* WHAT IS NEEDED
Both the line with "Viewport: 1428px width, 840px height." and the line with "You are a computer-use agent. 1460x812" in the records below must appear in the output, along with every line between them, exactly and with nothing added.

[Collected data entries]
***

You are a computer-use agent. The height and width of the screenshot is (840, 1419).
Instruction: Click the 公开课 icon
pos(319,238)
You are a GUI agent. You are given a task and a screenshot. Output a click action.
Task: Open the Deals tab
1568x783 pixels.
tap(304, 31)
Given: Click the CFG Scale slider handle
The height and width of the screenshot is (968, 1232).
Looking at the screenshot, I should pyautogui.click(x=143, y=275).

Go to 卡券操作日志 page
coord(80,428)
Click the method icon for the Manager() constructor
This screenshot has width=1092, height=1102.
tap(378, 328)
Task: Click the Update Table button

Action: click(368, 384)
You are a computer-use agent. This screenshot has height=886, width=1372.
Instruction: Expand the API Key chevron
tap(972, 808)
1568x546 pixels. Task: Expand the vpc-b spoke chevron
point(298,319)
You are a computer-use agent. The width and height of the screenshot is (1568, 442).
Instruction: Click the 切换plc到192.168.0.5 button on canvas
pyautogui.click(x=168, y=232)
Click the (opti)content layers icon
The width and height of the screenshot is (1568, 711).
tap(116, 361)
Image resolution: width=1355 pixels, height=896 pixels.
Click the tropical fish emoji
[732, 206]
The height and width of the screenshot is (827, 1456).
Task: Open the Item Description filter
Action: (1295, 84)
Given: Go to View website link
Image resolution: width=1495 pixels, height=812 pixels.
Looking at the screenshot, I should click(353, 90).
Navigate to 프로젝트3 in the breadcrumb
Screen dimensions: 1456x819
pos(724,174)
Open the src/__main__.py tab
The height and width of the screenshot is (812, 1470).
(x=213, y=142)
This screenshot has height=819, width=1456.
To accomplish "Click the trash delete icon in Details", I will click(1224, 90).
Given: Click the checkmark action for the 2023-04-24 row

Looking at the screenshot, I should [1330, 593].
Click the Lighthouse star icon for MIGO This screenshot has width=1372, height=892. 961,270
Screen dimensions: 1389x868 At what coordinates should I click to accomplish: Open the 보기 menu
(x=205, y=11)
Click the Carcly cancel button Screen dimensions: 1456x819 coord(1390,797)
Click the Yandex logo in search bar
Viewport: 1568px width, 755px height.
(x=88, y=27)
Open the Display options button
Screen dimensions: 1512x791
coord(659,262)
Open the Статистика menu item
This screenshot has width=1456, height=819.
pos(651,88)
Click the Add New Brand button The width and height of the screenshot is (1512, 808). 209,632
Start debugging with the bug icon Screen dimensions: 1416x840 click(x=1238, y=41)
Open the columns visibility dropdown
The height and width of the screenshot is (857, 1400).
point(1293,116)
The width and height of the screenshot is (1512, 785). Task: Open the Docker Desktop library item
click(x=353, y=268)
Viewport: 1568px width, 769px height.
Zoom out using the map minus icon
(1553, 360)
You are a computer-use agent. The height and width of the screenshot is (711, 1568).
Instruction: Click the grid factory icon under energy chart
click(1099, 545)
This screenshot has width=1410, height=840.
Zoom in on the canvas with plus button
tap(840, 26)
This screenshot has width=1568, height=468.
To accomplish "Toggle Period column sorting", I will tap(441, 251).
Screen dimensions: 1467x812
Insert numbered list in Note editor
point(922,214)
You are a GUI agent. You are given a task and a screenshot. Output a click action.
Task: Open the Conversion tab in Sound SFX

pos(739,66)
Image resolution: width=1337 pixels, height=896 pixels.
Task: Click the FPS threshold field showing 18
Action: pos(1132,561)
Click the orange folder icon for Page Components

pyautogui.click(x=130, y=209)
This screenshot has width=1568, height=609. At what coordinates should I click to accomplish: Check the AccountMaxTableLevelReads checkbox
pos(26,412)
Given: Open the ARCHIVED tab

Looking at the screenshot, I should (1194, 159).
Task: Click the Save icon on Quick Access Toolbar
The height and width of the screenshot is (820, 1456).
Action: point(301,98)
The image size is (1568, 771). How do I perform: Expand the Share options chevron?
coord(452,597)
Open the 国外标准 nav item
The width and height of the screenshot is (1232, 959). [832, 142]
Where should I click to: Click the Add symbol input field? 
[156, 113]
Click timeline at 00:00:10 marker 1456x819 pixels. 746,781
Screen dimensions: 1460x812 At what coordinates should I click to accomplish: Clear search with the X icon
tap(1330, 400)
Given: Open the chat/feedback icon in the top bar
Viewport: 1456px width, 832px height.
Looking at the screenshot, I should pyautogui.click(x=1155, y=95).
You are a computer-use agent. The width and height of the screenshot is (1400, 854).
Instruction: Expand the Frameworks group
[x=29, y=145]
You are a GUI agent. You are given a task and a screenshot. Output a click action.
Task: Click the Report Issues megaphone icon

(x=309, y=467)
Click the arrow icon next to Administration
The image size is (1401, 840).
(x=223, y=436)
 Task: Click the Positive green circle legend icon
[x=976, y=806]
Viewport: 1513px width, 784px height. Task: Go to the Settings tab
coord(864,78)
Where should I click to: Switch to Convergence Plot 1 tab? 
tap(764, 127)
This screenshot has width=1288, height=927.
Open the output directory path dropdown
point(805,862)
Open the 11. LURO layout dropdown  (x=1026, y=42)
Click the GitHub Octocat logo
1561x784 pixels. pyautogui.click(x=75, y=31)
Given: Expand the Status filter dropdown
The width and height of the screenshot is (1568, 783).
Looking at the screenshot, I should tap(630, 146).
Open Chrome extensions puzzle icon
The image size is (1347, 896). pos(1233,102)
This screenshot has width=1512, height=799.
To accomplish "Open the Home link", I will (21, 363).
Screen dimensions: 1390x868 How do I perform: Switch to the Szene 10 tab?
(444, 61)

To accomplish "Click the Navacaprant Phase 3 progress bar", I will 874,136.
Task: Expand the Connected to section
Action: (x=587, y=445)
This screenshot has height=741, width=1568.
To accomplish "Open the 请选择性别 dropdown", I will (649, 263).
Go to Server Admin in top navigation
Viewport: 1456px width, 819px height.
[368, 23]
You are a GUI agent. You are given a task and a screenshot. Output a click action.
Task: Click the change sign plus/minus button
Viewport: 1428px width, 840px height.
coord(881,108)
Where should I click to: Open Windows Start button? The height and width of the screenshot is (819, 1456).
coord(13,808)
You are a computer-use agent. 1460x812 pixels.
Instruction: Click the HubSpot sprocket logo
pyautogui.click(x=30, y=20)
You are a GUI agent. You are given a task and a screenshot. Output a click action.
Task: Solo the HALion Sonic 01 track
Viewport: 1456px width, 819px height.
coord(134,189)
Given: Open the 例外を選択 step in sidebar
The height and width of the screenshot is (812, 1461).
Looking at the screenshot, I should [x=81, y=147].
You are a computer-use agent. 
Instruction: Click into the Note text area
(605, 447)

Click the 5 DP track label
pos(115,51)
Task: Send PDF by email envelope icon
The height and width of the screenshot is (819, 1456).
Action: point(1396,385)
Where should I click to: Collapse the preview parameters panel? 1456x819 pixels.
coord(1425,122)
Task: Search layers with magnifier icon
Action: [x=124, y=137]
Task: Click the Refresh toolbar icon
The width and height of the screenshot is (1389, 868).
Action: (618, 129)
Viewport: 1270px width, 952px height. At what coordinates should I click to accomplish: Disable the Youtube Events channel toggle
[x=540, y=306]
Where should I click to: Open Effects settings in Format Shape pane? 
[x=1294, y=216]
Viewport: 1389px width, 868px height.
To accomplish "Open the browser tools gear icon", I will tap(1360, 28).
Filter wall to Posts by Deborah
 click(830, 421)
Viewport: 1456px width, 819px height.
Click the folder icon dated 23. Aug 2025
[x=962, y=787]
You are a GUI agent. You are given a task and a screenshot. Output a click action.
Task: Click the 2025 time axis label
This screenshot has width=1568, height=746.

***

* FINISHED EXERCISE
Viewport: 1428px width, 840px height.
coord(881,108)
Where should I click to: Open Windows Start button? The height and width of the screenshot is (819, 1456).
coord(13,808)
You are a computer-use agent. 1460x812 pixels.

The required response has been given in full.